Right. so LinkedIn has this feature. It's not brand new, but it's fairly recent. And I don't know if it's a hundred percent accessible on all pages, but it's called notify employees. So it's a button that you can check natively. You can't be using a third party app, which is kind of a bummer, like a scheduling app. But if you post on LinkedIn on your business page. You're an admin, you're posting a post to share out to the world. There's a button that you can have hit notify employees and it will give them on the post. On the yeah. On your page itself. And it will send a notification to your employees that you may want to share this. Now I have had some people have some tricks with this, like clients and businesses that it's just not working. So two things we figured out one, if you are an admin on the page, so maybe a multiple people on your team as admins, it doesn't work.

It doesn't give them that notification cause they're already an admin. Two, sometimes it just doesn't work. So there is technology, there's just a caveat with it that, you know, it's not a hundred percent foolproof way. And then the other thing to remember is you need to make sure that your employees are connected to the right page. That's what I was going to bring up. There's a lot of times where, for example, if I had my business name on LinkedIn called Chatterkick LLC, and Kelsey said she worked at Chatterkick, maybe LinkedIn didn't connect the two. And so it's kind of tricky to know if it will send the same. Yeah. Right. So big problem. Just FYI, when people do that, it creates a LinkedIn page. Yes, it does. Like if I decide to like write in like it Chatterkick, doesn't pop up and like the list of organizations or I'm not patient enough to wait for it to pop up.

And I just write Chatterkick or like I accidentally put a space or I like a period afterwards, like it's going to put that on my profile. And then it's going to auto create a business page. And I mean, we've gone through multiple profile claiming merging it. There's no platform that claiming and merging profiles is easy. So just so you know, like it might be a really good idea as a part of onboarding a new employee is to help them set up their LinkedIn page and like help them clean up their profile and like, Oh my gosh, we're so excited to have you a part of a business. Like let's like flip the switch together and like find the right page, have them follow. Like maybe that's a good function for HR or whatever is like, have them follow, like connect to all of us on LinkedIn or whatever sources you have.

I know some organizations have like internal Facebook groups or things like that, like connecting them to the profiles and those information sources will definitely alleviate some of the duplications that happened later on.

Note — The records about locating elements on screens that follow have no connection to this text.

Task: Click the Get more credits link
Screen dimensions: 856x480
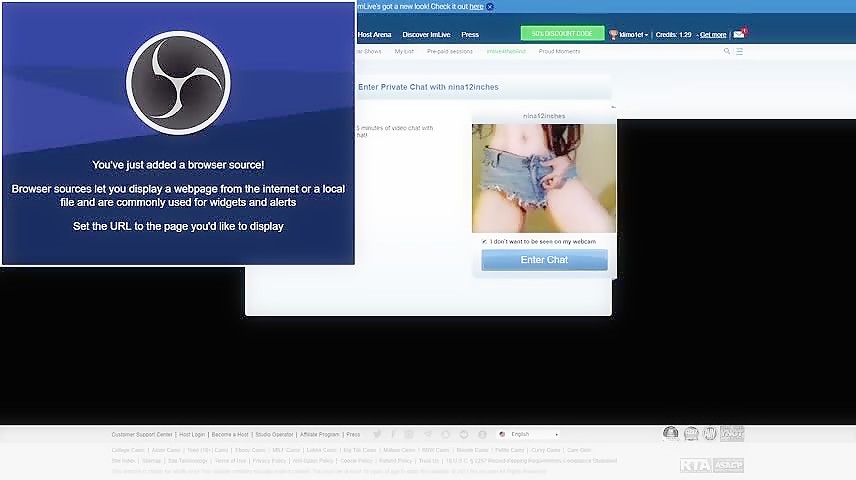Action: (x=713, y=34)
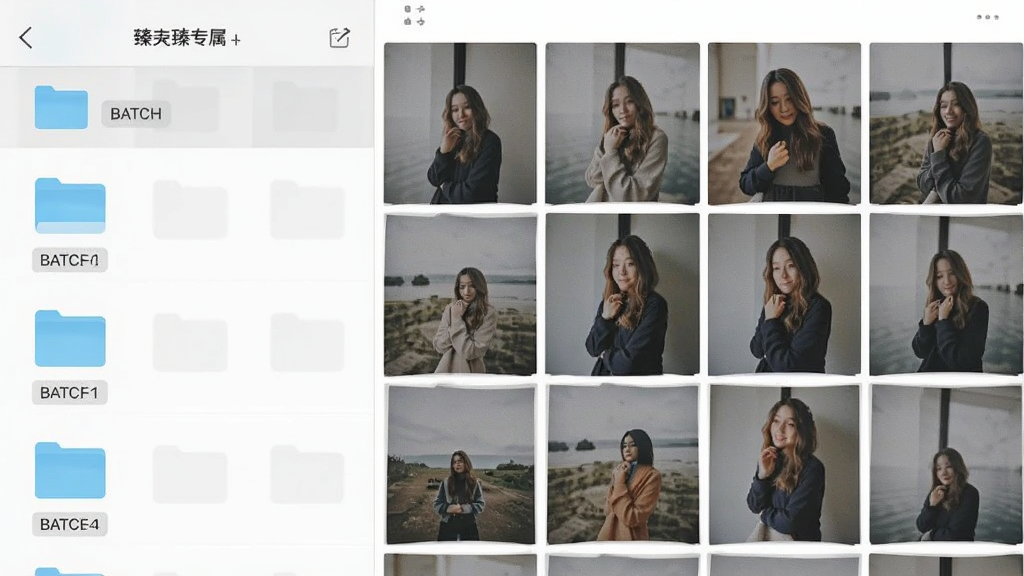Select greyed-out folder beside BATCF1
1024x576 pixels.
[x=190, y=342]
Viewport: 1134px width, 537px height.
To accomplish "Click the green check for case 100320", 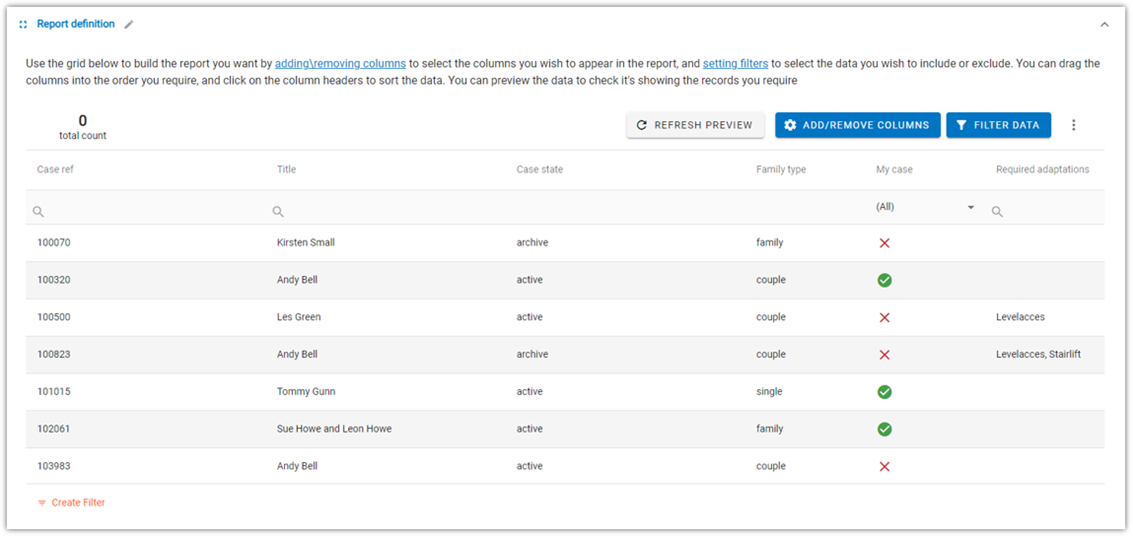I will pyautogui.click(x=884, y=280).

But like you said, it's only going to notify employees that are listed like an associated to the right business. And I've seen like such a mess of that lately because LinkedIn has been around for a while and they didn't really have like a very good system to say like, wait a second. Is it this one or this one? And I feel like all of these rogue pages are out there and it's so complicated to merge. Yeah. So how would, you know if you're connected to the wrong page,

First of all, from you, your profile, your personal profile, like as Beth Trejo, right. As a visitor and then click on the place that you work and see, does it go to your business page, the company that you work for it's a company page or does it go to a different one? Like that's the easy way to check and if it goes to the right company page, you're good to go. That notify employees should work again. It's not fool proof, but

It's free, right? Yeah, exactly.

It does work for the people. Like, I mean it's still better than none. Right? Exactly. So and I think just what you were saying, that's so critical and I want to take a moment and really help businesses understand that the onboarding and offboarding time of employees is so critical to where you integrate social media. And I think having that conversation of this is how you can connect with everybody. You're a supported team member. Here's, everybody's LinkedIn accounts. Here's our page. This is just the same as this is our intranet and this is your workstation, getting them in that mix. And then in the same like place, you need to make sure that not that you disconnect them from all the personal people and accounts, but you do want to make sure that all admin access has been removed make sure that they're fully logged out of their social accounts that they may have access to.

So that is really important. I think it gets missed a lot. The access thing is just it's. So critical. Don't give the keys over and not like check to make sure that they're not taking the keys with them. Like you would change the locks, if like took their key with them, or if you found that out anyways. So we talked about messenger. We talked about notify employees on LinkedIn. The next one is outreach. And I know that we've talked about this in the past, but to give context again, of like how you, how this is a powerful free tool, let's kind of talk about some ways that businesses can leverage right now while maybe some of their initiatives are changing or at least their budgets are changing and their time spent is being shifted around a little bit. How would a business use outreach and kind of break down outreach into like the most simple version of like, what does that mean?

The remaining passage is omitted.